[Di Solo dan dekat Jogja kami mengadakan serangkaian rapat umum. Malam itu aku untuk pertama kalinya berbicara tentang ‘Perang Pasifik yang akan meletus’. Ini tahun 1929, Setiap orang mengira aku gila.
Dengan darahku yang mengalir cepat dari perasaan gembira yang tidak tertahankan, keluarlah dari bibirku ucapan yang sekarang sangat terkenal: “Kaum imperilis. Perhatikan! Apabila dalam waktu yang tidak lama lagi Perang Pasifik menggeledek dan menyambar-nyambar membelah angkasa, apabila dalam waktu yang tidak lama lagi Samudera Pasifik menjadi merah oleh darah dan bumi di sekitarnya bergetar oleh ledakan-ledkan bom dan dinamit, di saat itulah rakyat Indonesia akan melepaskan dirinya dari belenggu penjajahan dan menjadi bangsa yang merdeka.

§ Baris data
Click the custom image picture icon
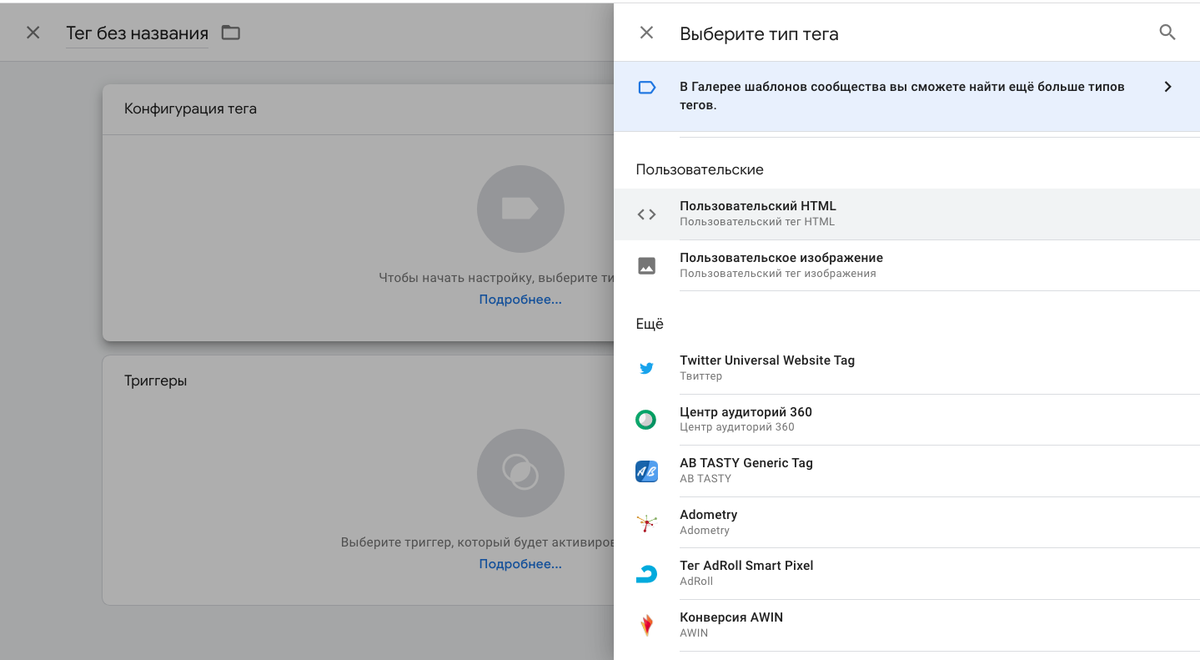(647, 266)
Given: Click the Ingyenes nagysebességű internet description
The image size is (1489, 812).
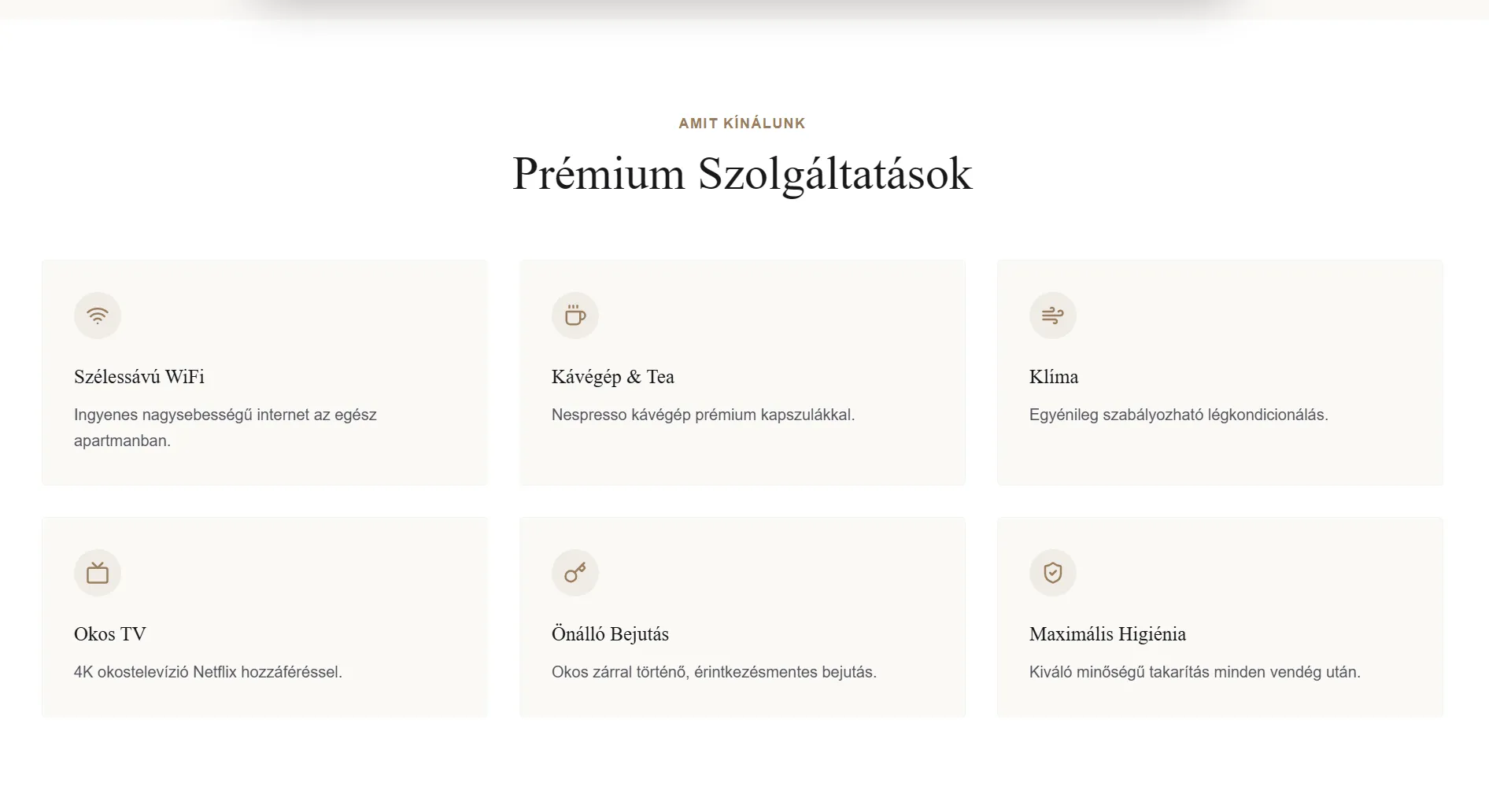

§ Yang perlu dikerjakan
Menurut kutipan halaman di atas, pada tahun berapa pertama kali dibicarakan tentang "Perang Pasifik yang akan meletus"?

§ Penyelesaian
Tahun 1929.